Now, to choose the right type of wine to ward off that shiver without taking the charm of the winter season away is one of the most interesting challenges at this time of the year. So, on that note folks, may I recommend Dessert wine as an opportune escapade in sync with all the sweet-everything eating options?
Dessert wines, though a tad bit expensive, are indeed one of the most pleasurable of options for the season. Consumed in small measures (2/3 ounces), these are served chilled and almost kissed when sipped. In France, some of the best dessert wines are produced in Alsace, Barsac, Sauternes, or the Anjou-Saumur. The Ice wines of Austria, Germany or Canada, and late harvest wines from California and New York State are popular too. Hungary’s great dessert wine, Tokay Aszú (Tokay is a method of using scoops of raisins while making wine to achieve a desirable level of sweetness), is another of those fascinating dessert wines enjoyed by many connoisseurs. In sweetness, dessert wines vary from being light to almost honey sweet. Methods of reaching this sweetness vary from producer to producer. Late harvest, when sugar levels increase in grapes that are still on the vines in warm weather, botrytis or noble rot, a fungus that infects grapes imparting a distinctive sweetness, and freezing the grapes, are some of the usual methods.

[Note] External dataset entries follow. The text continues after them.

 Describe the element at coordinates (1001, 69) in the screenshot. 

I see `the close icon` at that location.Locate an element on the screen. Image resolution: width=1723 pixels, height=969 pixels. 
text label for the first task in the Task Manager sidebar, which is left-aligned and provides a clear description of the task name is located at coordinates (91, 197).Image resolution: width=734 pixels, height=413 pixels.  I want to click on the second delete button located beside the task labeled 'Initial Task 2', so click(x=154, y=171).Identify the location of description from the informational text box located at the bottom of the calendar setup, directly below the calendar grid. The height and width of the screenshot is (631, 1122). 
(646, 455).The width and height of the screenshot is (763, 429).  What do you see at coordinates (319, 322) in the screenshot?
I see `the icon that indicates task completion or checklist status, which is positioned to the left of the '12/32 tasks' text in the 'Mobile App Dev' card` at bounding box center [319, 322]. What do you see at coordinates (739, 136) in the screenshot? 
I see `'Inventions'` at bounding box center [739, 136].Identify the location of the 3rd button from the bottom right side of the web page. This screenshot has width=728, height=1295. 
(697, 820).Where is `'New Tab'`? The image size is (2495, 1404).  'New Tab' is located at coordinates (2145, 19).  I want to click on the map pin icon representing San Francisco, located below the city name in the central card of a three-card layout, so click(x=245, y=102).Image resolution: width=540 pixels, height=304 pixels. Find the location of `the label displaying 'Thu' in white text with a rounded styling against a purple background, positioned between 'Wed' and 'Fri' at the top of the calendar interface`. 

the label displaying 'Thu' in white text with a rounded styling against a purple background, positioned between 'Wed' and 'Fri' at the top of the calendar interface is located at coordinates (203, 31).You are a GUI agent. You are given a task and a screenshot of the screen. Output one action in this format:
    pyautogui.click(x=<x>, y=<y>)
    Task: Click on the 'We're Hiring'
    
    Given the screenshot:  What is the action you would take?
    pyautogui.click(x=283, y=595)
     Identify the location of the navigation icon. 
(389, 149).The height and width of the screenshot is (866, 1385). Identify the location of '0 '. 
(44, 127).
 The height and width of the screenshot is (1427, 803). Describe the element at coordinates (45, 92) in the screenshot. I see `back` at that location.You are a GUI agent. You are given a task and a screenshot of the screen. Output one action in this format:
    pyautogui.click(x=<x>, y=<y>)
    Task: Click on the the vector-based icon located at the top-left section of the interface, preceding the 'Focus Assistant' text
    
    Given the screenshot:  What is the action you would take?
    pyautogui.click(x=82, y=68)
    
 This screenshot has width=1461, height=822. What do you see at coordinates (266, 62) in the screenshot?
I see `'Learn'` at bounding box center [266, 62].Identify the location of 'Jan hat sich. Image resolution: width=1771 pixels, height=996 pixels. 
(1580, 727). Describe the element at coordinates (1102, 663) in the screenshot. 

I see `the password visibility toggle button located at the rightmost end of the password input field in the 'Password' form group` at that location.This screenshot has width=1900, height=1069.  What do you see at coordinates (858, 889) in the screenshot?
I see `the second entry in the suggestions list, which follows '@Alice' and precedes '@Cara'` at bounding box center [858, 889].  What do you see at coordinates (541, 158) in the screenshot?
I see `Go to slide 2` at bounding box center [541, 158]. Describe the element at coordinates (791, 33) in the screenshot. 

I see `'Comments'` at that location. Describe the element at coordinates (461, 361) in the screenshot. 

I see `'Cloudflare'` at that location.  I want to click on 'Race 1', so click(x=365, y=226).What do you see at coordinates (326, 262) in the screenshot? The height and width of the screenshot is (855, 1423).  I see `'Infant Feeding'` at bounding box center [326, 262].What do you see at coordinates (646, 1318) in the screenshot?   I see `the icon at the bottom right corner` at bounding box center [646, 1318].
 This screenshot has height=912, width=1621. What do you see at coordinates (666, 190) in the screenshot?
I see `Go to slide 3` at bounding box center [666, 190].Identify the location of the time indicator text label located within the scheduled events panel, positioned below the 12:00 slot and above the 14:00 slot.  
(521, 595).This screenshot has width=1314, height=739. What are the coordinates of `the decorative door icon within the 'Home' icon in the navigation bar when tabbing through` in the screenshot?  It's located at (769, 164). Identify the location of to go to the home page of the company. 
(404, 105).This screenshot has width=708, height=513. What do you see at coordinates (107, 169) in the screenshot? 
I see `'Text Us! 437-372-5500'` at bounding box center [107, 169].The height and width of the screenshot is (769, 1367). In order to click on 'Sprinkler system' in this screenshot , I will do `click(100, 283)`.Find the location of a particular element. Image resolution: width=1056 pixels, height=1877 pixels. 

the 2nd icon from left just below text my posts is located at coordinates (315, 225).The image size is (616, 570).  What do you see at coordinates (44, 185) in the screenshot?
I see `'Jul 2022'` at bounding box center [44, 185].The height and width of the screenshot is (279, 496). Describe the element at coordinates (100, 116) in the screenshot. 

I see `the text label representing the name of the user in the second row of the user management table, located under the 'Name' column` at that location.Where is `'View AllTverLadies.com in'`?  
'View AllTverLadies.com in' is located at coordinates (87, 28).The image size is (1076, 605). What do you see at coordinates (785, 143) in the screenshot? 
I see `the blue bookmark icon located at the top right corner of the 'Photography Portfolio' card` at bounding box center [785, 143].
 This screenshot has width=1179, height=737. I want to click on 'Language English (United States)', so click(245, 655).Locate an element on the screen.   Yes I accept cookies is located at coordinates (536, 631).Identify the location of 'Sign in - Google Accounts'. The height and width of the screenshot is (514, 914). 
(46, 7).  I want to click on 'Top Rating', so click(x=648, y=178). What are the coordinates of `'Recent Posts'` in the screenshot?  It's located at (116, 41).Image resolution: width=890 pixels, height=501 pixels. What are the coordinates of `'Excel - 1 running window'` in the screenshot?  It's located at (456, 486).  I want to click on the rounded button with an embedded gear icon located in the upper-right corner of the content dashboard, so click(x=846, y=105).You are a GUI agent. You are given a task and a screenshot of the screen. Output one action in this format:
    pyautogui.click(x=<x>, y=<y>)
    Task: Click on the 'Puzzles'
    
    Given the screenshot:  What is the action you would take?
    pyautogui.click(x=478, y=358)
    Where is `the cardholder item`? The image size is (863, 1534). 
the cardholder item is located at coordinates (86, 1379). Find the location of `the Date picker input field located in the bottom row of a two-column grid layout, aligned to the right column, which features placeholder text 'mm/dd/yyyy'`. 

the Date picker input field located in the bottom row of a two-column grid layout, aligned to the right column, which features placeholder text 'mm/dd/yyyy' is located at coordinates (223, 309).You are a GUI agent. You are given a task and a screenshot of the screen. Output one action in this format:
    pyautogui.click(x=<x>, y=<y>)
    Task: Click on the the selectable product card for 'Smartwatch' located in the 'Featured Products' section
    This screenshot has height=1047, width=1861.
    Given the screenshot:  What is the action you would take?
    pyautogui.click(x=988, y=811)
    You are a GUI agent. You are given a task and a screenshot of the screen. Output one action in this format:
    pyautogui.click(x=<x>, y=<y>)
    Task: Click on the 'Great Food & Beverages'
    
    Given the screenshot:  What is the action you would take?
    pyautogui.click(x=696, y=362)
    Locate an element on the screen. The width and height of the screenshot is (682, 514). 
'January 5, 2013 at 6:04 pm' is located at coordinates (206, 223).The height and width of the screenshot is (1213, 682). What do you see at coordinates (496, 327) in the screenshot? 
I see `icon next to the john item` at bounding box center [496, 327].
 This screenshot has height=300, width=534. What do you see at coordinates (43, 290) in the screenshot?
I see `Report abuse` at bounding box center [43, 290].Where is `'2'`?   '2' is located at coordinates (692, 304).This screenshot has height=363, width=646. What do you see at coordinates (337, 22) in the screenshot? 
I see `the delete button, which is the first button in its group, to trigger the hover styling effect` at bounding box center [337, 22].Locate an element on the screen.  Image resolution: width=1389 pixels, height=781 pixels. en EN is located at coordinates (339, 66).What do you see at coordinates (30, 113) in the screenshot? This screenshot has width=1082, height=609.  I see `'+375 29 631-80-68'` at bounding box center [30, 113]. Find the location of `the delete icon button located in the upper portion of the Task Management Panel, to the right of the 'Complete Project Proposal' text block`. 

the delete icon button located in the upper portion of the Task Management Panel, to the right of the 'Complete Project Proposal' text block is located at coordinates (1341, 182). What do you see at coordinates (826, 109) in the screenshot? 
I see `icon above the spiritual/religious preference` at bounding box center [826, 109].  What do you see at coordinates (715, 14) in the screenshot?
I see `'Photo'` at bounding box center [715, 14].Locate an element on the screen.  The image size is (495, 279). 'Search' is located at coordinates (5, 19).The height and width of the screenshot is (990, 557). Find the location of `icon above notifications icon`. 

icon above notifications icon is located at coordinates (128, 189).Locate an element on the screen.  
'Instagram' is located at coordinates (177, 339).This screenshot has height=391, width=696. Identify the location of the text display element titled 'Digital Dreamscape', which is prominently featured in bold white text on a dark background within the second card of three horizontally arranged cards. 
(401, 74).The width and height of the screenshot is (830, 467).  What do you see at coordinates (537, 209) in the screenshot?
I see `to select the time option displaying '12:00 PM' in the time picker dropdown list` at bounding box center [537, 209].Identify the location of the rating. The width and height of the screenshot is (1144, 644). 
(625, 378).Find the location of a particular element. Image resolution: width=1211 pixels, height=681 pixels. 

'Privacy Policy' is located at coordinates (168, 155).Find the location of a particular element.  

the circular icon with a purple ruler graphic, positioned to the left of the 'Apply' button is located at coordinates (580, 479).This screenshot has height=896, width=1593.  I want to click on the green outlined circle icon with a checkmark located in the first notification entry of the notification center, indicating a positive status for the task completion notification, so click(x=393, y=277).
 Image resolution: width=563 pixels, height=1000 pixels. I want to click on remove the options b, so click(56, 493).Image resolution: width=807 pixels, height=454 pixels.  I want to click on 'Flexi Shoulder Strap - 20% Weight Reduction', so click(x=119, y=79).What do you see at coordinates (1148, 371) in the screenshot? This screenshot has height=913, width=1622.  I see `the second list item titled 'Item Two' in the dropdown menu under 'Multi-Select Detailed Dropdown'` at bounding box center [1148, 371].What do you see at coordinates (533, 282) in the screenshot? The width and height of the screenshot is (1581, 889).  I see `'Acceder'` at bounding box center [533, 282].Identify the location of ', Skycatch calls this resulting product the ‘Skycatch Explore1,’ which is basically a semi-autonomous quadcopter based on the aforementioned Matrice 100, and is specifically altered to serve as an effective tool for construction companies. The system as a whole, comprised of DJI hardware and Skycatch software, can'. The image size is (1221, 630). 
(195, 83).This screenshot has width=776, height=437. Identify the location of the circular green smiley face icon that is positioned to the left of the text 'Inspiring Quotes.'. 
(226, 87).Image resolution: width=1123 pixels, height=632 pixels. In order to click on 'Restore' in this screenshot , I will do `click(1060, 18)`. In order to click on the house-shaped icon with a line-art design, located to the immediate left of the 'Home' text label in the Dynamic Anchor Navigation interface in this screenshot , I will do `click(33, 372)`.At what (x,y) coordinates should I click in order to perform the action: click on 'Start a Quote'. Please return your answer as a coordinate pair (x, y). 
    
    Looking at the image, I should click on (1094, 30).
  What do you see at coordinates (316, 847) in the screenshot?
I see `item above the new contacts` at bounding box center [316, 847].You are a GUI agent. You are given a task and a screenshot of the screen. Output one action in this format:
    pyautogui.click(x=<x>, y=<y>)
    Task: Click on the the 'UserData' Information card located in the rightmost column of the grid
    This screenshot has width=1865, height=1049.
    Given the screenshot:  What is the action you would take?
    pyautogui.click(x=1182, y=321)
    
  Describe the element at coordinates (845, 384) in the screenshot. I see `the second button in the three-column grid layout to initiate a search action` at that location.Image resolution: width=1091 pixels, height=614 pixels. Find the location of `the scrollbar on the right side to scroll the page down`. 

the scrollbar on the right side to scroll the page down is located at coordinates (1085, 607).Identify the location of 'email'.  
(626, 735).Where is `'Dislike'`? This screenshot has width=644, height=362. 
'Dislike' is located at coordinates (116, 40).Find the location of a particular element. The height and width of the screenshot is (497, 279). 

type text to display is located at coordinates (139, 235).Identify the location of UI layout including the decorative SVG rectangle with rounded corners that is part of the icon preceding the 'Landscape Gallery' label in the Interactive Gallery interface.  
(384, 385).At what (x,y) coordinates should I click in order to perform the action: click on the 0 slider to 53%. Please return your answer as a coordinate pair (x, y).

Now comes the real challenge: How to pair these wines with food? Rule of thumb: the wines should always be sweeter than the dessert, or at least somewhere there. Since our Indian desserts tend to be very sweet, the right pairing is a challenge. Here’s my advice:
When pairing spongy white Rosgullas with a dessert wine, ask for the syrup to be drained before serving. At the table, give the rasgulla a smart squeeze with the spoon. Asking the chef to go easy on the sugar when making kheer, rabri or Carrot halwa is another option.
Just last week I had the option to sample Moscato D’Asti from the Asti Region of northwest Italy. Medium in alcohol, it paired amazingly with rusgullas, bursting in the mouth with wondrous pear and Apricots notes, impossible to miss.
So folks, allow some adventure in your winter repasts and drink smartly. Cheers!